A small business loan affords you the luxury of being able to pay off the entirety of the funding in one go if you find that your business standpoint has improved dramatically. You won’t face any extra hidden fees for doing so, and you’ll be free from making any further repayments if you decide to take this path.

This ultimately means that if your loan is a major success and your new funds help to elevate your business to a much more comfortable level, you’ll have not only succeeded in using the money the correct way. You’ll also be able to move on from the loaning process completely, meaning you have no more ties to your small business loan at all.

You can use your small business loan to purchase anything you have in mind. If you think your company will be helped by taking on new staff, use the funding for that. If you happen to believe that extending your location or switching your business’ premises to somewhere new, then you can do that too.
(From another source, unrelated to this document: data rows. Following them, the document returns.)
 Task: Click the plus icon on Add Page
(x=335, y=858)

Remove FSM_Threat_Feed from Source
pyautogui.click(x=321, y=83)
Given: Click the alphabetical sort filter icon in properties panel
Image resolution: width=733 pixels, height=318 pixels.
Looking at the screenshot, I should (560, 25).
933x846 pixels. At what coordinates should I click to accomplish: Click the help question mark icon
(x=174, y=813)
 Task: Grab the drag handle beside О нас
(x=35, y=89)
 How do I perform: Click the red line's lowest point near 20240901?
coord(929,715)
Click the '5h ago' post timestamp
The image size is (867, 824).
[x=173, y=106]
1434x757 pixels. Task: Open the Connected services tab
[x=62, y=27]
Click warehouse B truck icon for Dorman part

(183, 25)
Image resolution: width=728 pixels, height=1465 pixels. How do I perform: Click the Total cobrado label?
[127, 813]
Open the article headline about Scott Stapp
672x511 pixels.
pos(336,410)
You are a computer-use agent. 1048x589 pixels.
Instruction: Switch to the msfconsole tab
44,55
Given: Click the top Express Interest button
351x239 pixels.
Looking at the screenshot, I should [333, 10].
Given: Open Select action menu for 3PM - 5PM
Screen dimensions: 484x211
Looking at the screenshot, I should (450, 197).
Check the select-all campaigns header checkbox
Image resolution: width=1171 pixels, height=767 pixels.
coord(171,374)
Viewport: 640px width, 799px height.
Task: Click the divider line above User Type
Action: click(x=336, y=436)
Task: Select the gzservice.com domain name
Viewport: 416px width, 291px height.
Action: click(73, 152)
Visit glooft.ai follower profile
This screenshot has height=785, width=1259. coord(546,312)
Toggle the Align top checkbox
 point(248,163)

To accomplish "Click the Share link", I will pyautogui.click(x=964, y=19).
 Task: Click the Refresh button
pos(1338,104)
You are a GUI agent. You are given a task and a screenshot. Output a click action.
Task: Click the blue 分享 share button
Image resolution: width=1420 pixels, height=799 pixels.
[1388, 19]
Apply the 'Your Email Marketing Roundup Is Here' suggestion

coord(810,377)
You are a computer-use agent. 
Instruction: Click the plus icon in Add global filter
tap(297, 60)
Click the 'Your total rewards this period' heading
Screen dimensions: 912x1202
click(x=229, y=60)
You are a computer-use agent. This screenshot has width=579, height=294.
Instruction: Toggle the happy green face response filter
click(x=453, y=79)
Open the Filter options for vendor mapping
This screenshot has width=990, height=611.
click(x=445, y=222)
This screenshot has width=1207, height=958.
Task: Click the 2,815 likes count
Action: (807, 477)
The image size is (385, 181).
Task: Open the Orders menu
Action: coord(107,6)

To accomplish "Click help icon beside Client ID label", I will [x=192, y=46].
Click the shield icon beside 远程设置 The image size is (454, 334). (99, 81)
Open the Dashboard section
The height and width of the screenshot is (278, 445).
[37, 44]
The decision is left up to you, because we understand that you, as the owner of your business, is the only person that can truly know what you need.

Why is PDQ Funding right for your business?

PDQ Funding can help your small business grow by giving you the cash advance that you need to take your business to the next step in its journey.

As our website states, “PDQ cash advance is a short-term unsecured business funding product. Its name derives from a PDQ Card Payment Machine; this is where repayments for the PDQ cash advance are taken from at source. The repayments for the advance are charged at a percentage split. This is usually about 7% of each transaction goes towards repaying the unsecured cash advance.

Some businesses, like the hospitality industry have the seasonal cash flow this funding product is a perfect fit. It is suitable for businesses which take a percentage of their sales via card terminals.

If your business takes card payments and needs an unsecured business funding, then a business cash advance may be the right solution. It works in a similar way to a business loan but with flexible, instead of fixed, monthly repayments.

The merchant cash advance is normally paid back within a twelve to eighteen-month period, but you may apply for a top up cash advance in month four”.

If you’re uncertain weather you’d be successful in a small business loan application, you should be more optimistic than you’d think. Not only are many applications successful, lenders often prefer working with small businesses, and enjoy finding a way to accommodate them.

UK-based support

PDQ Funding is based in Chesterfield, Derbyshire.

As previously mentioned, your creditworthiness is an important factor. If you’re confident you’d be able to make your repayments it’s worth getting a quote.

Many small businesses use loans to help them grow in the direction they are looking to maximise their desired growth. This can be to fund a renovation, hire new staff, or even place large stock orders. Whatever it is you need to grow your business, you can get a quote today at PDQ Funding.